> **HOW TO COMPLETE THIS TASK**: Quote every line below exactly and skip any picture.

Data excerpts:
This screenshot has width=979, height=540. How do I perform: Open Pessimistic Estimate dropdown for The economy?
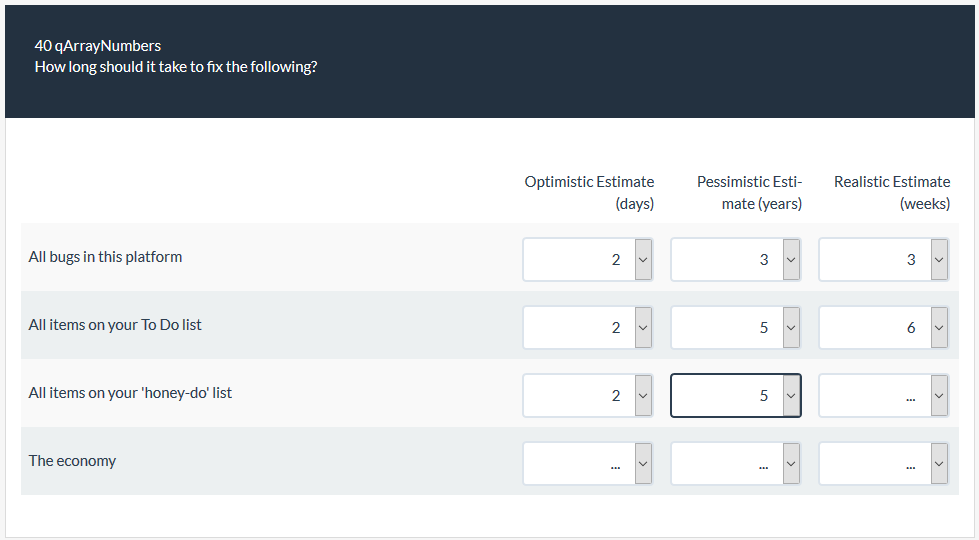click(x=736, y=463)
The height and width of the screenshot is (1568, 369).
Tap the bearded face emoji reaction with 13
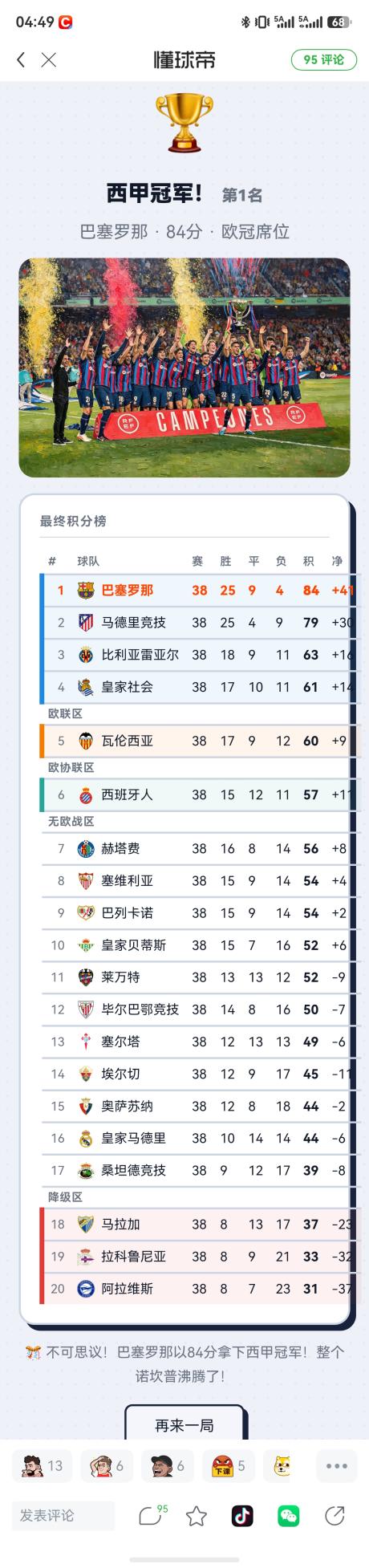click(x=42, y=1465)
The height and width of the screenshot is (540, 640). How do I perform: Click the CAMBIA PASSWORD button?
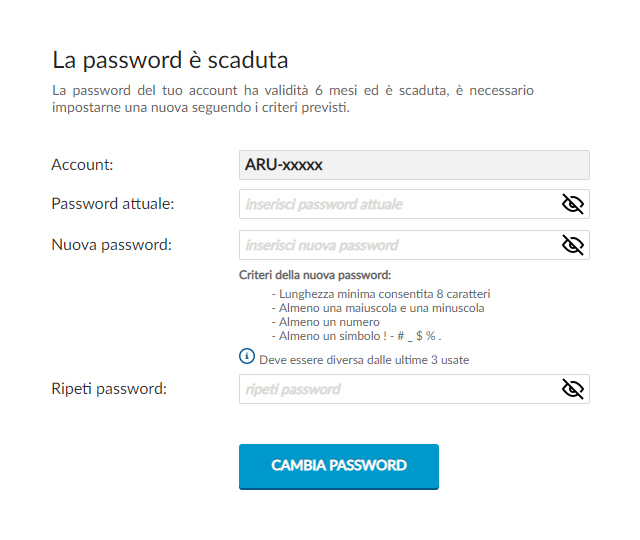tap(339, 467)
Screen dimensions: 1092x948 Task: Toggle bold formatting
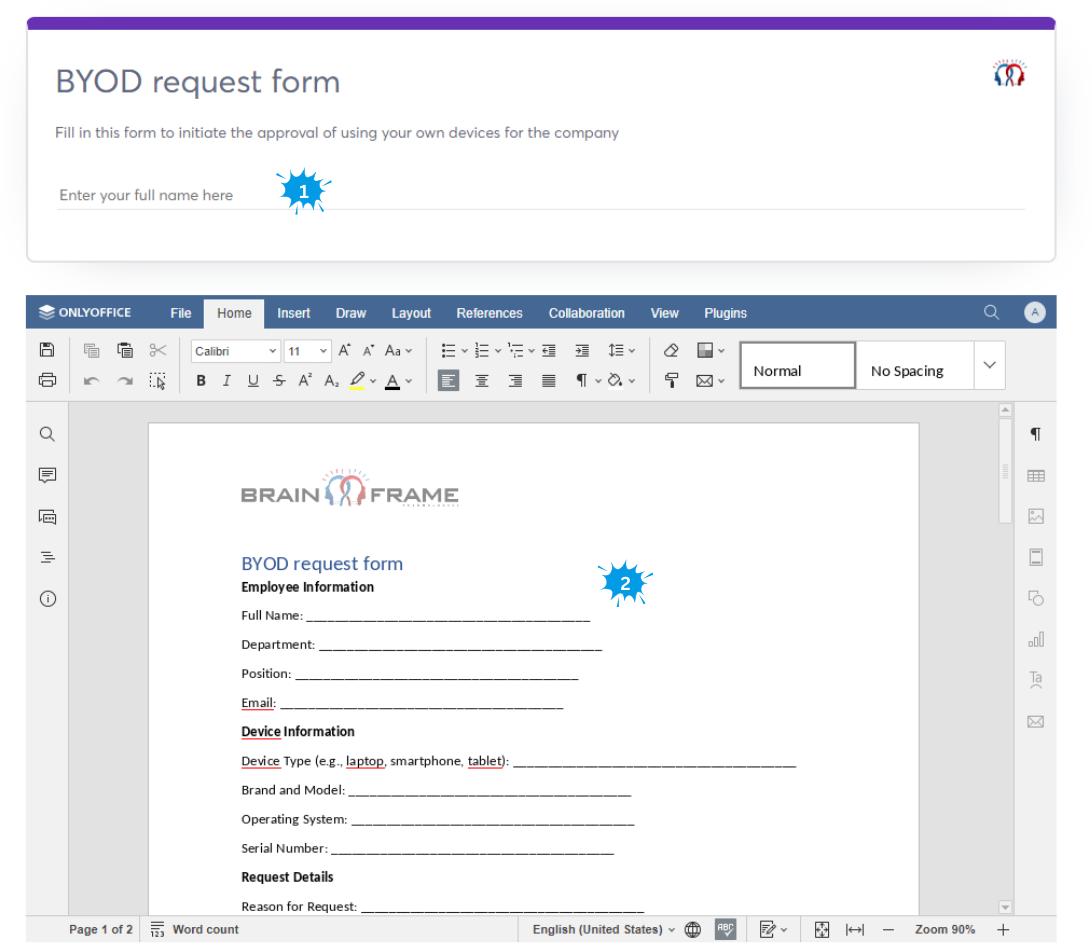[x=200, y=381]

> **REPLY TO THE EXERCISE**:
This screenshot has width=979, height=540. How do I perform: Open Pessimistic Estimate dropdown for The economy?
click(x=736, y=463)
The height and width of the screenshot is (1568, 369).
Tap the bearded face emoji reaction with 13
click(x=42, y=1465)
The height and width of the screenshot is (540, 640). How do I perform: Click the CAMBIA PASSWORD button?
tap(339, 467)
Screen dimensions: 1092x948 Task: Toggle bold formatting
[x=200, y=381]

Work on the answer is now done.